Required action: From the records below, work out how many lines contain "will". Reply with that number alone.

>>>

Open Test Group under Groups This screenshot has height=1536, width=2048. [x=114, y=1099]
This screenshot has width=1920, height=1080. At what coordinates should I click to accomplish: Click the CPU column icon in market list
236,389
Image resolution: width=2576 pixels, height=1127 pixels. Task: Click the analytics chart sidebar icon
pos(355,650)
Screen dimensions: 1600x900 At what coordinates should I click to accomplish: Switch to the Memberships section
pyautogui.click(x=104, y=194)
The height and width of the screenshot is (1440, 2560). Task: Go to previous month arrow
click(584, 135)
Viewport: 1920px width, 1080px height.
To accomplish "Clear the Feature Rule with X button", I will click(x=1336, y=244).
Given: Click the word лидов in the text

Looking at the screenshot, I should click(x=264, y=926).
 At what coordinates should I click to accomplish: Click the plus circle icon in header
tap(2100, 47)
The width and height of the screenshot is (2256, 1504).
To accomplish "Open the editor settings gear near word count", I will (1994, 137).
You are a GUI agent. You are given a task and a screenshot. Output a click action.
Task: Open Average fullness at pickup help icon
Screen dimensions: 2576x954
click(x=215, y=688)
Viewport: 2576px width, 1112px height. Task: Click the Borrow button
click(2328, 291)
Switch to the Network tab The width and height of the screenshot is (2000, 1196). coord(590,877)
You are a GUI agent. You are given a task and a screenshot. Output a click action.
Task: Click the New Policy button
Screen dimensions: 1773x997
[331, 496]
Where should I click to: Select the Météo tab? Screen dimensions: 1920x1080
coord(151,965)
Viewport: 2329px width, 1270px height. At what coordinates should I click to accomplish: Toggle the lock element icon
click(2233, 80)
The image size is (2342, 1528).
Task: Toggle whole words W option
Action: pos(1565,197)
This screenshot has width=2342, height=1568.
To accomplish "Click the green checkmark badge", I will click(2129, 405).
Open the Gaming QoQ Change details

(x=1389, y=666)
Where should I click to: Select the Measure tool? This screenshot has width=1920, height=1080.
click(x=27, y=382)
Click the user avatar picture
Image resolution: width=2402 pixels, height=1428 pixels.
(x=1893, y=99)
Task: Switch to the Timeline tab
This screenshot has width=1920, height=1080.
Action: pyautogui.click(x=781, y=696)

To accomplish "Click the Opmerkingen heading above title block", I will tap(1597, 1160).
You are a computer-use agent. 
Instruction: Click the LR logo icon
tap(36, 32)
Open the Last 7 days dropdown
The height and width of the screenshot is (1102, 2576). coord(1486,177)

<<<

Task response: 4